WORK ORDER: For this exercise, reproduce the records exactly as they stand and do not carry any images over.

RECORDS PROVIDED:
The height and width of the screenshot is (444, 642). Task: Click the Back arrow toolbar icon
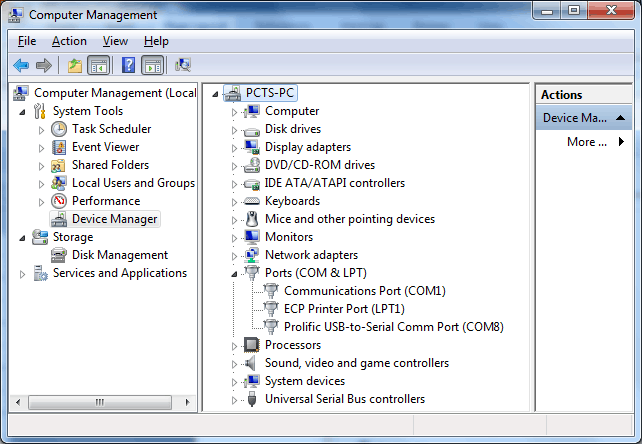pos(21,65)
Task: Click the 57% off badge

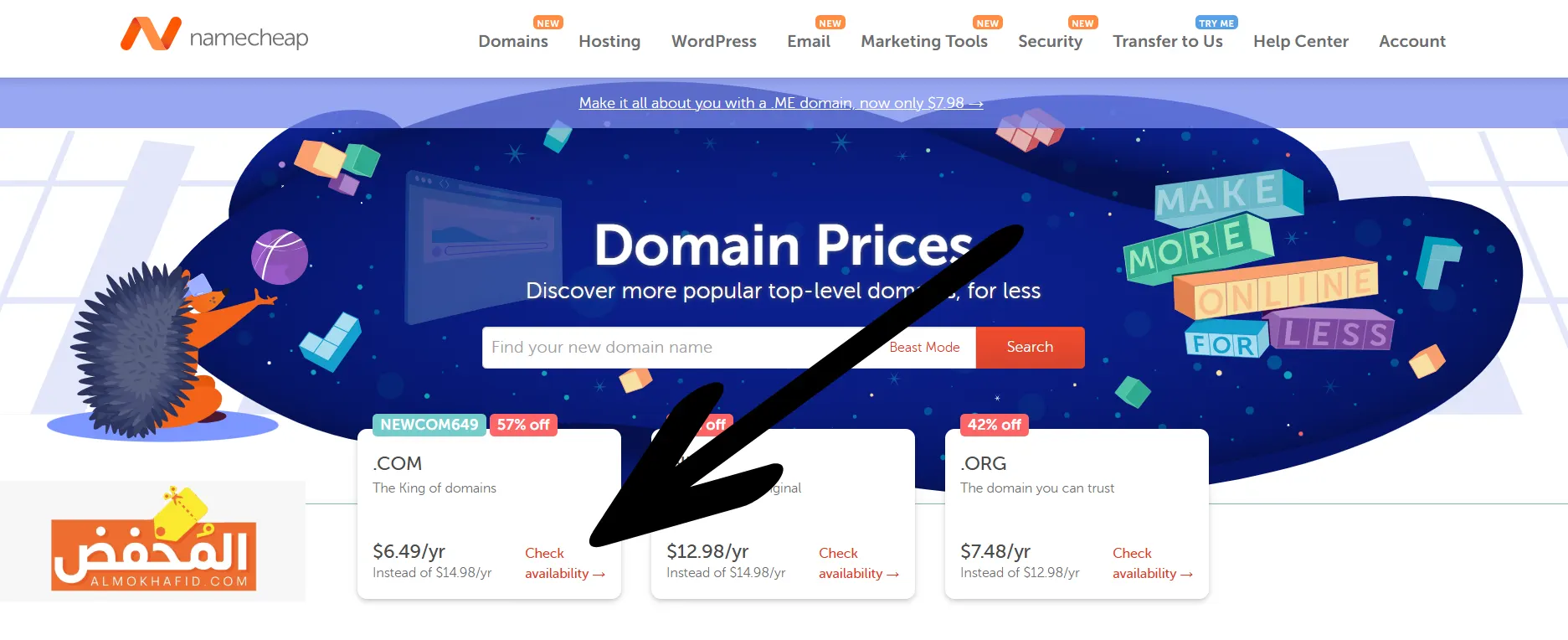Action: coord(523,425)
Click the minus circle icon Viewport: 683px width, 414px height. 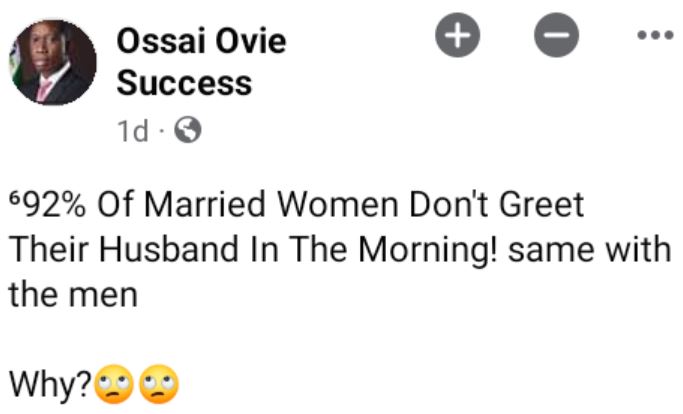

SOLUTION TO THIS TASK:
The height and width of the screenshot is (444, 642). Task: Click the Back arrow toolbar icon
pos(21,65)
Task: Click the 57% off badge

Action: coord(523,425)
Click the minus circle icon Viewport: 683px width, 414px height. 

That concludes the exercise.